Workflow at Scale: 50, 500, 5,000 Employees
The verification checklist scales differently at 50, 500, and 5,000 employees.
Up to 50 employees: paper or PDF receipts collected once a year (typically January–February) work fine. A simple folder structure per financial year, sub-folder per employee, suffices. A single HR person can run the full checklist in one sitting.
50 to 500 employees: manual scaling breaks down. Most companies move to a payroll software with a Form 12BB upload portal. Receipts are still collected per employee; the portal tracks completion. Run the eight-point checklist as a sample audit on 10–15% of submissions. Spot checks catch most errors.

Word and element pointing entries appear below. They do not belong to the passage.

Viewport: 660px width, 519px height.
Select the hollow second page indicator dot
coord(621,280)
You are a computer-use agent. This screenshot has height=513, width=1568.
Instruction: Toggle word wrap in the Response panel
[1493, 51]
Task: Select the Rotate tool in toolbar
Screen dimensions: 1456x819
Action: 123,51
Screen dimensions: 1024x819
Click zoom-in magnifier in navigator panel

500-plus employees: verification must be embedded in the payroll workflow with mandatory fields, format validation at upload, and PAN-pattern matching automated. CBDT scrutiny on companies of this size focuses on the employer's process, not individual receipts.
At every scale, the upstream problem is the employee submitting receipts that are non-compliant in the first place. The HR team's time goes into rejecting incomplete submissions and chasing corrections. For HR teams managing 50-plus employees, the corporate bundle gives the whole team access to compliant rent receipt, salary slip, payment receipt, GST invoice, and kaccha bill generators under one access code. The upstream receipts arrive Rule 26C-ready, removing a major source of rework. Plans start at Rs. 499 for 100 credits on a 45-day wallet.

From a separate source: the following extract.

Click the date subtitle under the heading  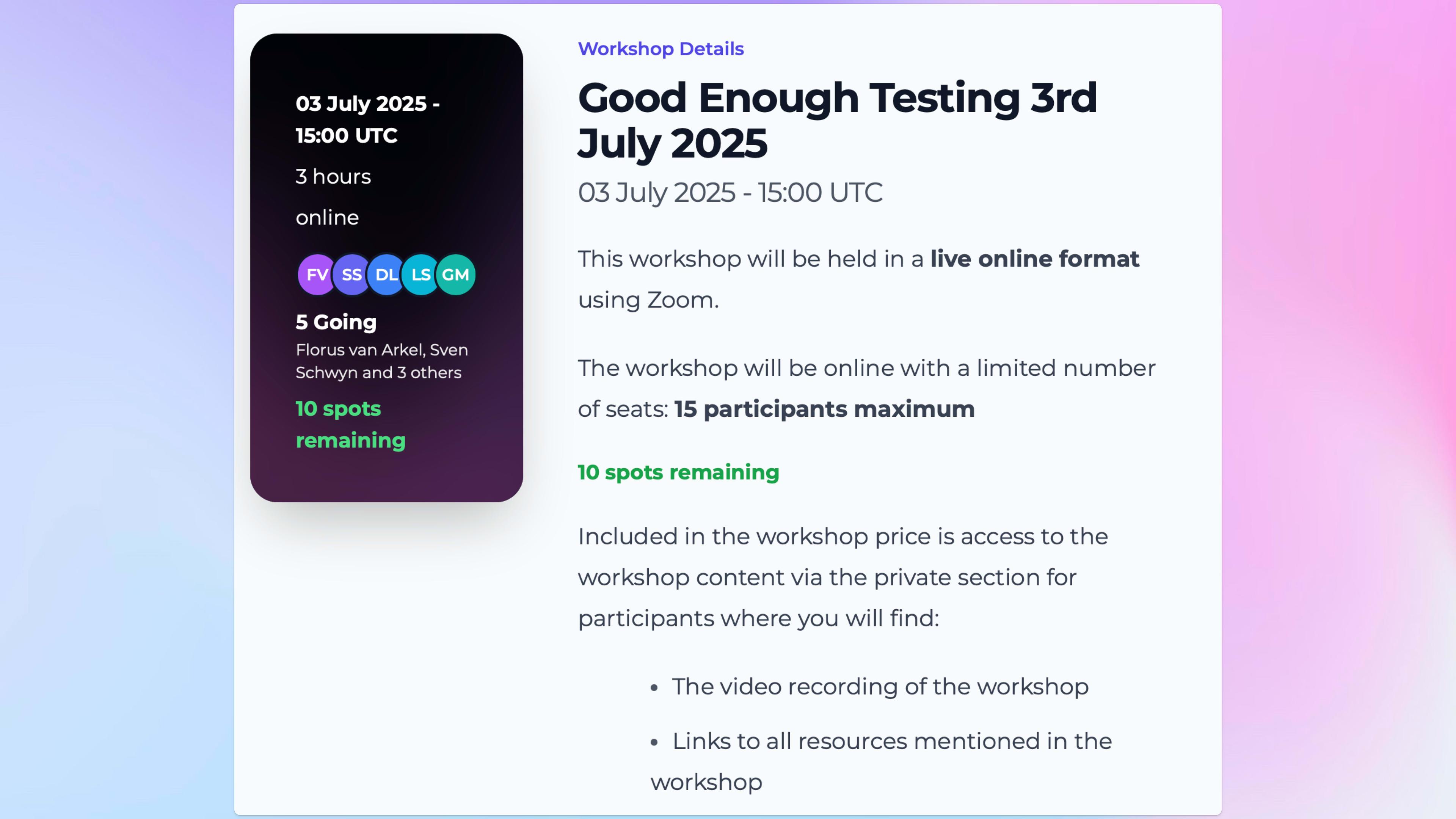pyautogui.click(x=730, y=192)
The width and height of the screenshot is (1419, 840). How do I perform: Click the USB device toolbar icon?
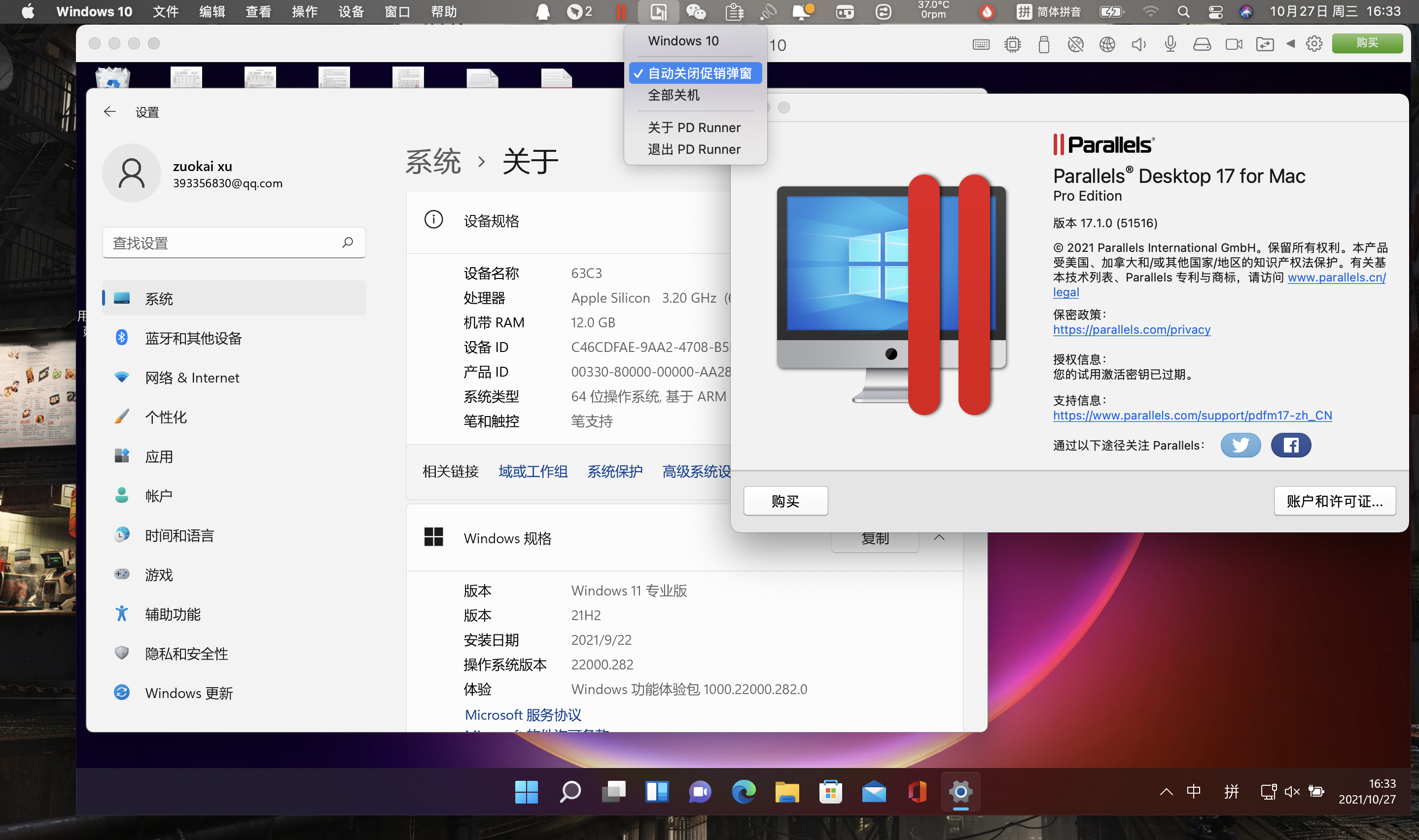click(x=1044, y=44)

What Changed for FY 2026-27 (effective 1 April 2026)
Rule 26C and Form 12BB themselves are unchanged, but HRA exemption under Section 10(13A) is now available only to employees who opt into the old tax regime. The new regime, default since FY 2024-25, does not allow HRA exemption. Before applying HRA in an employee's TDS computation, the employer must obtain the employee's regime declaration and, for old-regime continuers, Form 10-IEA filed before the ITR due date. The Rule 26C documentary proof remains required in addition to this declaration.

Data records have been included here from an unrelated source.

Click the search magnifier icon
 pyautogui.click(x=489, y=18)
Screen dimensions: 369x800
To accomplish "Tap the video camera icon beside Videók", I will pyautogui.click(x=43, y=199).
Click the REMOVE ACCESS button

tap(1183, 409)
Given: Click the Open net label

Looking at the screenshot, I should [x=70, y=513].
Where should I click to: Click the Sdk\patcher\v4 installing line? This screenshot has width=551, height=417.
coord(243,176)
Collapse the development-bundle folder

Use the rent receipt generator for compliant employee submissions. HR teams handling 50-plus employees should consider the corporate bundle, which covers the full receipt + salary-slip + GST-invoice suite under one access code at Rs. 499 per 45-day wallet.
Common Errors Caught in CBDT Scrutiny
Recurring patterns the assessing officer or in-house audit picks up:
1. Identical handwriting across landlords. When 30 employees in the same city declare rent receipts, the receipts often turn out to be issued by a small handful of landlords with conspicuously identical handwriting. Authentic landlord receipts vary in form.
2. Receipts dated all on one day. Twelve monthly receipts dated the same day in March suggest backdating. Genuine receipts carry the actual date of payment.
3. Landlord PAN not matching the PAN database. The e-Filing portal lets you validate a PAN against the holder's name. A mismatch is a flag that the PAN is fabricated or transposed.
4. Same landlord PAN across unrelated employees. Multiple employees declaring the same landlord PAN, none of them showing a consistent rental history, is a signal of a shared certificate-of-convenience landlord.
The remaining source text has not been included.